燃費の悪い軽自動車のハンドルをもう何時間も握り続けている。
後部座席には9才の娘と6才の息子が重なり合うようにして眠っている。
もう何時間も誰とも話しをしていない。
はっきりとした行き先も今夜の宿も決めていない。

迫り来る峠のカーブ。
頼りない灯しかない道…

「どうしよう…」

お盆のこの時期、どこの宿も満室で断られた。

そんなとき見つけた山間の山荘。

祈る気持ちで門を叩く。
「布団部屋でよければ…」と気持ち良く泊めてくれた。

しかしてその旅館は見事な露天風呂とおいしい食事がでる素晴らしい宿だった。

気に入った女はそれから数年、夏になると二人の子どもを連れてその旅館を訪れるようになった。

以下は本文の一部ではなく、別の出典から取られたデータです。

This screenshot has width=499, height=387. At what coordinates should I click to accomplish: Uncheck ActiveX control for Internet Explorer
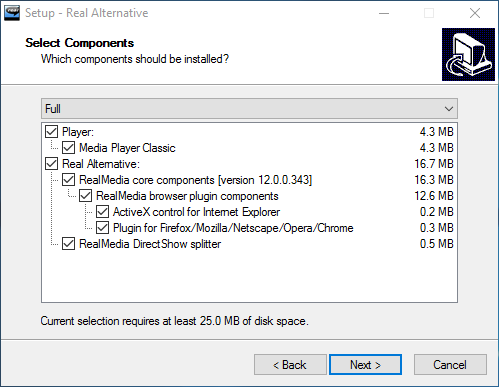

しかし子どもの成長とともにいつの間にか行かなくなってしまった。

…女とは私の母のことであり、後部座席で眠りこけていたのは私と姉である。

5月くらいに昔よく行ったあの旅館の話しが出て一気に盛り上がり、母と姉家族、そして私の家族と行くことになった。

で。

来たよ。来ましたよ。

新穂高、深山荘。
吊り橋、露天風呂。
変らぬたたずまい。

感動したよ。

それにしてもすげぇ遠かった。

母は毎年ひとりでここまで運転していたかと思うと…今ほど道も整備されてなかっただろうし…

母は強し、と改めて思うのだ。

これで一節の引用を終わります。